PROBLEM TO WORK ON: Leaving out all pictures, write out word for word the lines from the one containing "Open Daily cumulative dropdown" to the end of the data below.

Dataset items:
-------------------------

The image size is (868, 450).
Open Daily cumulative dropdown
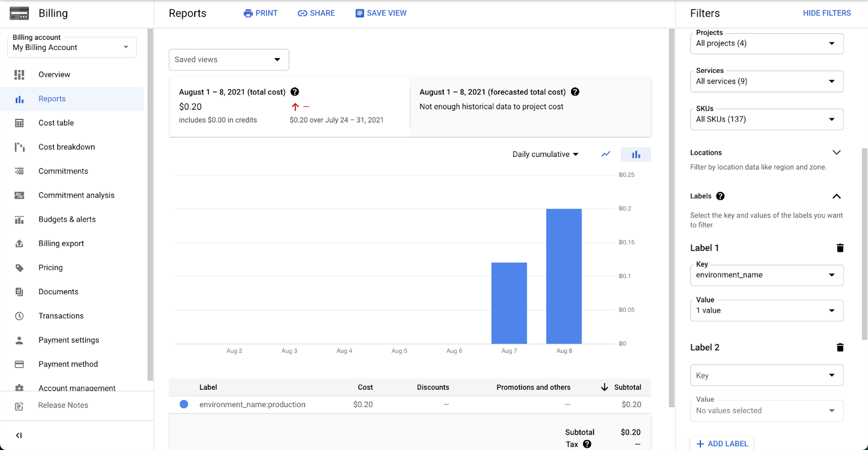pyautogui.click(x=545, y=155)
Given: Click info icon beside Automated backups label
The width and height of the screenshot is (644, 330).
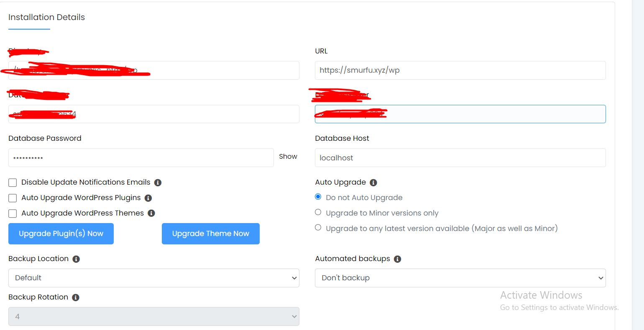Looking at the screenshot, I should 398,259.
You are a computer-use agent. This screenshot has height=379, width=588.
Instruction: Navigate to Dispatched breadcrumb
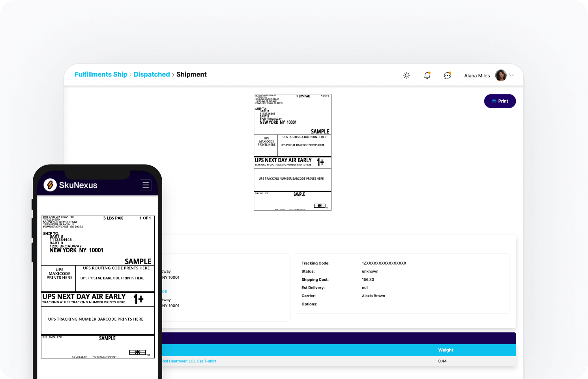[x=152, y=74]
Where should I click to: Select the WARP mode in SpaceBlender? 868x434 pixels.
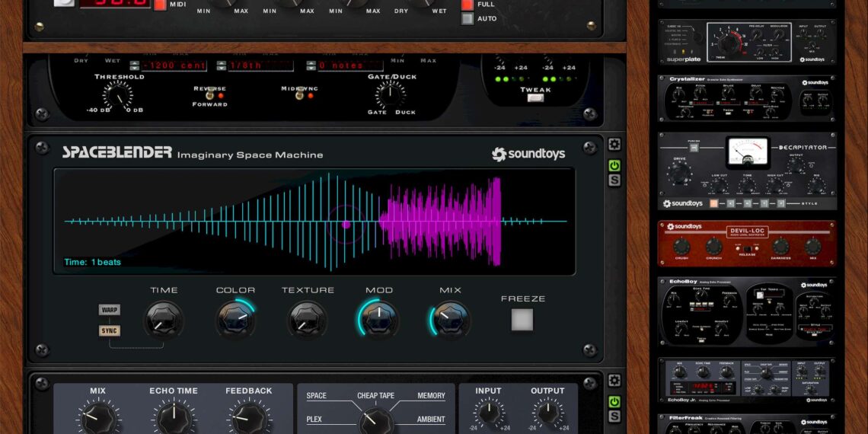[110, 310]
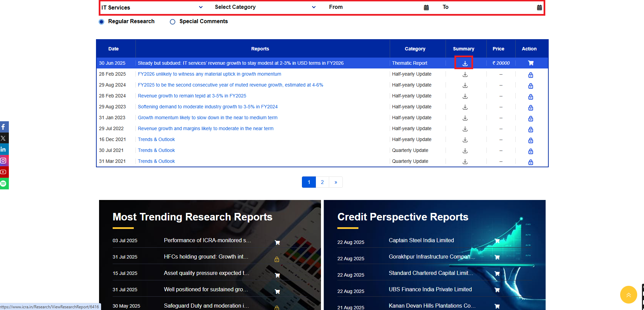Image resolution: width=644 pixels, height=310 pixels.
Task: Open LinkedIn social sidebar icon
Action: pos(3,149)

-------------------------

PROBLEM SOLUTION:
Open Daily cumulative dropdown
pyautogui.click(x=545, y=155)
Given: Click info icon beside Automated backups label
The width and height of the screenshot is (644, 330).
Looking at the screenshot, I should 398,259.
You are a computer-use agent. This screenshot has height=379, width=588.
Instruction: Navigate to Dispatched breadcrumb
[x=152, y=74]
Where should I click to: Select the WARP mode in SpaceBlender? 868x434 pixels.
[110, 310]
Image resolution: width=644 pixels, height=310 pixels.
Task: Open LinkedIn social sidebar icon
Action: pos(3,149)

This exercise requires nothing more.